• [Goal of the exercise]: All of the data needs to be repeated exactly.

• [Records for the task]:
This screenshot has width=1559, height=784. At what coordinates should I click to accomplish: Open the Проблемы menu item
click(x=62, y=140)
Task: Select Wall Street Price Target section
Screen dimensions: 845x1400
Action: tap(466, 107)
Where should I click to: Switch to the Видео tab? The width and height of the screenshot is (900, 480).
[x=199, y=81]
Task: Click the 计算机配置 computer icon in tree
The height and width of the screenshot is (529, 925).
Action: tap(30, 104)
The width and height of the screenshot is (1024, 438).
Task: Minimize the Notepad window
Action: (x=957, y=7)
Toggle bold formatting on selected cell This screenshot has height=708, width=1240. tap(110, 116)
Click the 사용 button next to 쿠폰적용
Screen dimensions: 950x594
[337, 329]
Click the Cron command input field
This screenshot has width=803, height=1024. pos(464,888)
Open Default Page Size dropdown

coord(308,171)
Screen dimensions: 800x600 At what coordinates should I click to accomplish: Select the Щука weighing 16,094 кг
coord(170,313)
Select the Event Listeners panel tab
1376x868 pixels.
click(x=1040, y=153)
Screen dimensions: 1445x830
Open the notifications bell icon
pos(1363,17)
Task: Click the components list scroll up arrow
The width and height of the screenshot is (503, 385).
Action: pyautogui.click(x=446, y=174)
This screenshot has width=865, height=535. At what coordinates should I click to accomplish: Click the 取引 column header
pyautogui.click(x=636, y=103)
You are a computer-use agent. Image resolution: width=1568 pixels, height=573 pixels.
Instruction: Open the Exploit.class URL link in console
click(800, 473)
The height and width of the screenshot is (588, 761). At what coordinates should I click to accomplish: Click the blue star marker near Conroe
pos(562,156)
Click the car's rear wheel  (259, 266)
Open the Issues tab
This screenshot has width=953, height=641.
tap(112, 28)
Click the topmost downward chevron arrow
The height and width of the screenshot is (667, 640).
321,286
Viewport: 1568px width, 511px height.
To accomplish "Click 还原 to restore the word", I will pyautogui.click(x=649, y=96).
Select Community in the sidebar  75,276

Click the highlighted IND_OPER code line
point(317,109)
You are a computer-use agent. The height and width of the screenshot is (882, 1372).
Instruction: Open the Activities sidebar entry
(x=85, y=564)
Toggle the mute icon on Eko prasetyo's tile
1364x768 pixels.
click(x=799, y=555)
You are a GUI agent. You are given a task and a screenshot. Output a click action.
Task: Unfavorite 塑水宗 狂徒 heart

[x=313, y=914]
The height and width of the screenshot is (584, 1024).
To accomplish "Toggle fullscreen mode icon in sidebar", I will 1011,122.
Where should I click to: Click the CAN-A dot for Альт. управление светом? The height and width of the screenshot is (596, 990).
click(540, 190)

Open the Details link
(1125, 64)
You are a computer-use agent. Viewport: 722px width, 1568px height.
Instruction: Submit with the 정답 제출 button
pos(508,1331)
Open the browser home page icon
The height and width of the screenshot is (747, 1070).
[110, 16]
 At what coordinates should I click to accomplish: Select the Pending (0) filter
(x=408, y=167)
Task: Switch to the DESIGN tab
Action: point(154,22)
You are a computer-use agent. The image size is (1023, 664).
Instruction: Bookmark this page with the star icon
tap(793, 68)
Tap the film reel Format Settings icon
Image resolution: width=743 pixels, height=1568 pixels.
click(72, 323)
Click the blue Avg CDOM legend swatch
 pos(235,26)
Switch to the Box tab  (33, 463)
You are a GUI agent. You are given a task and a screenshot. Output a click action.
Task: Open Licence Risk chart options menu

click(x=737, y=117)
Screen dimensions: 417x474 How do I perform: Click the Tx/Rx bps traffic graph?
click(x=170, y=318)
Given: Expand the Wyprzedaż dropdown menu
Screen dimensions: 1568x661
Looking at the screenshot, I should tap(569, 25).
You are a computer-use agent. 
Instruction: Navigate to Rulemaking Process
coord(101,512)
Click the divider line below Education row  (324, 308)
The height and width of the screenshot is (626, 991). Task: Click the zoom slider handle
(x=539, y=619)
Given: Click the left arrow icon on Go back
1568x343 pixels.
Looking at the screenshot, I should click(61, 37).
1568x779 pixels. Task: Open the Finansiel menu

• [Solution for this task]:
This screenshot has width=1559, height=784. At what coordinates should I click to accomplish: Open the Проблемы menu item
click(x=62, y=140)
Task: Select Wall Street Price Target section
Screen dimensions: 845x1400
Action: tap(466, 107)
Where should I click to: Switch to the Видео tab? The width and height of the screenshot is (900, 480).
[x=199, y=81]
Task: Click the 计算机配置 computer icon in tree
The height and width of the screenshot is (529, 925).
Action: tap(30, 104)
The width and height of the screenshot is (1024, 438).
Task: Minimize the Notepad window
Action: (x=957, y=7)
Toggle bold formatting on selected cell This screenshot has height=708, width=1240. tap(110, 116)
Click the 사용 button next to 쿠폰적용
Screen dimensions: 950x594
[337, 329]
Click the Cron command input field
This screenshot has width=803, height=1024. pos(464,888)
Open Default Page Size dropdown

coord(308,171)
Screen dimensions: 800x600 At what coordinates should I click to accomplish: Select the Щука weighing 16,094 кг
coord(170,313)
Select the Event Listeners panel tab
1376x868 pixels.
click(x=1040, y=153)
Screen dimensions: 1445x830
Open the notifications bell icon
pos(1363,17)
Task: Click the components list scroll up arrow
The width and height of the screenshot is (503, 385).
Action: pyautogui.click(x=446, y=174)
This screenshot has width=865, height=535. At what coordinates should I click to accomplish: Click the 取引 column header
pyautogui.click(x=636, y=103)
You are a computer-use agent. Image resolution: width=1568 pixels, height=573 pixels.
Instruction: Open the Exploit.class URL link in console
click(800, 473)
The height and width of the screenshot is (588, 761). At what coordinates should I click to accomplish: Click the blue star marker near Conroe
pos(562,156)
Click the car's rear wheel  (259, 266)
Open the Issues tab
This screenshot has width=953, height=641.
tap(112, 28)
Click the topmost downward chevron arrow
The height and width of the screenshot is (667, 640).
321,286
Viewport: 1568px width, 511px height.
To accomplish "Click 还原 to restore the word", I will pyautogui.click(x=649, y=96).
Select Community in the sidebar  75,276

Click the highlighted IND_OPER code line
point(317,109)
You are a computer-use agent. The height and width of the screenshot is (882, 1372).
Instruction: Open the Activities sidebar entry
(x=85, y=564)
Toggle the mute icon on Eko prasetyo's tile
1364x768 pixels.
click(x=799, y=555)
You are a GUI agent. You are given a task and a screenshot. Output a click action.
Task: Unfavorite 塑水宗 狂徒 heart

[x=313, y=914]
The height and width of the screenshot is (584, 1024).
To accomplish "Toggle fullscreen mode icon in sidebar", I will 1011,122.
Where should I click to: Click the CAN-A dot for Альт. управление светом? The height and width of the screenshot is (596, 990).
click(540, 190)

Open the Details link
(1125, 64)
You are a computer-use agent. Viewport: 722px width, 1568px height.
Instruction: Submit with the 정답 제출 button
pos(508,1331)
Open the browser home page icon
The height and width of the screenshot is (747, 1070).
[110, 16]
 At what coordinates should I click to accomplish: Select the Pending (0) filter
(x=408, y=167)
Task: Switch to the DESIGN tab
Action: point(154,22)
You are a computer-use agent. The image size is (1023, 664).
Instruction: Bookmark this page with the star icon
tap(793, 68)
Tap the film reel Format Settings icon
Image resolution: width=743 pixels, height=1568 pixels.
click(72, 323)
Click the blue Avg CDOM legend swatch
 pos(235,26)
Switch to the Box tab  (33, 463)
You are a GUI agent. You are given a task and a screenshot. Output a click action.
Task: Open Licence Risk chart options menu

click(x=737, y=117)
Screen dimensions: 417x474 How do I perform: Click the Tx/Rx bps traffic graph?
click(x=170, y=318)
Given: Expand the Wyprzedaż dropdown menu
Screen dimensions: 1568x661
Looking at the screenshot, I should tap(569, 25).
You are a computer-use agent. 
Instruction: Navigate to Rulemaking Process
coord(101,512)
Click the divider line below Education row  (324, 308)
The height and width of the screenshot is (626, 991). Task: Click the zoom slider handle
(x=539, y=619)
Given: Click the left arrow icon on Go back
1568x343 pixels.
Looking at the screenshot, I should click(61, 37).
1568x779 pixels. Task: Open the Finansiel menu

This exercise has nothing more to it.